“Please let me sleep,” I whisper softly to myself, my voice barely audible in the silent room. My eyes are wide open, staring straight ahead, and my body is tightly curled under the safety of my comforter.
“Please let me sleep,” I continue to repeat, my gaze fixed on the dark, ominous shadow lurking under my desk. The moonlight is too weak to penetrate the darkness, leaving the area under my desk shrouded in impenetrable shadows.
Desperately, I try to focus, to see more clearly what lies within the shadow. But as I gaze, I realize that it is not just a shadow. There is something inside of it, a cloud of dark mist that seems to be whirling, growing, and spreading.
A chill runs down my spine, and I grip the edge of my comforter tighter, desperately trying to find comfort in its warmth. The fear that grips me is almost overwhelming, and I want nothing more than to shout out and wake my parents, to have them come and turn on the light, to banish the darkness and the fear it brings.

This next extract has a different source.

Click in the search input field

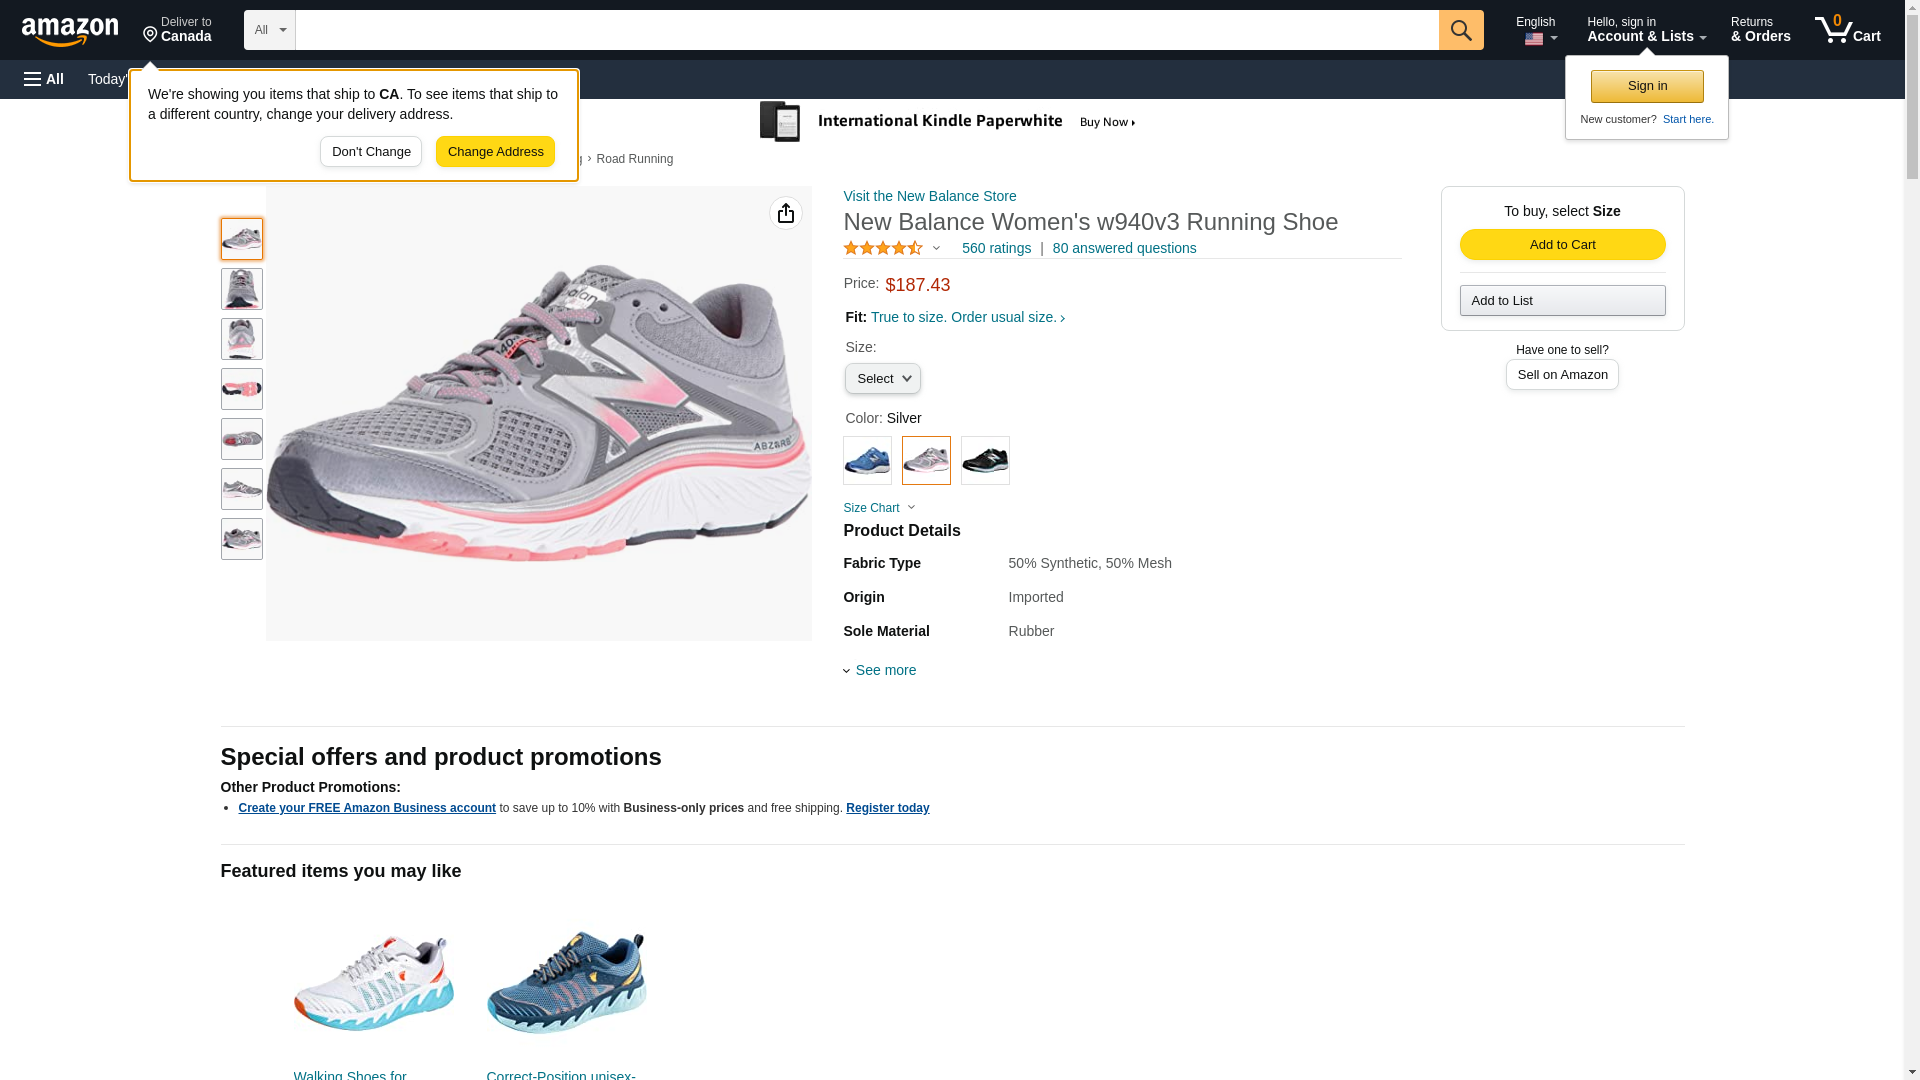[866, 30]
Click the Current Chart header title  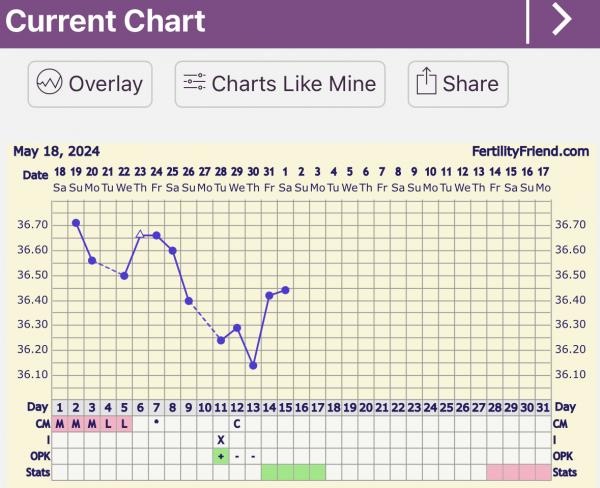[x=105, y=21]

But I know that I can’t call out. The memory of my father’s angry outburst still haunts me, a traumatic experience that has left me alone in my fear. When I had tried to call for help before, my father had erupted in fury, his voice like thunder as he yelled at me.
“Stop this nonsense! There’s no ghost or monster in your room! Don’t make me come and give you a good smacking!”
And so I remain silent, my palms damp with sweat, my fingers cramping from the tight grip I have on the comforter. Yet my gaze remains fixed on the shadow, my eyes never leaving the darkness.I am all alone in my fear, a child lost in the night. Another sleepless night awaits me, as I pray for the first rays of dawn to come.
A few years ago, I had a conversation with my grandmother about my fear of the dark. To my surprise, she revealed that she still experienced the fear, even in her seventies. However, as she grew older, her fear of darkness and ghostly things gradually evolved into the fear of actual, physical intruders. This revelation piqued my interest, as the fear of darkness is so prevalent among children, but it seems to fade away naturally as people age. I wonder if this is really the case here. Do adults forget those spooky, nightmarish creatures, or do they simply lose belief in the supernatural? And might there be a way to bring them back to those relatively innocent, but still unsettling distant fears?
Then, a challenge derived from an in-class conversation with Professor John Sharp. He shared that as a child, he always had an irrational fear of mountains being cut in half. He couldn’t comprehensively explain why that specific scene was terrifying, which seemed to relate to the irrational nature of many children being afraid of darkness. Although John no longer has that fear now, I asked him if the fear could be brought back if I recreated that scene from his imagination in a truly visceral way. He answered with positive ambiguity, which excited me so much because I became hopeful to believe it would be possible.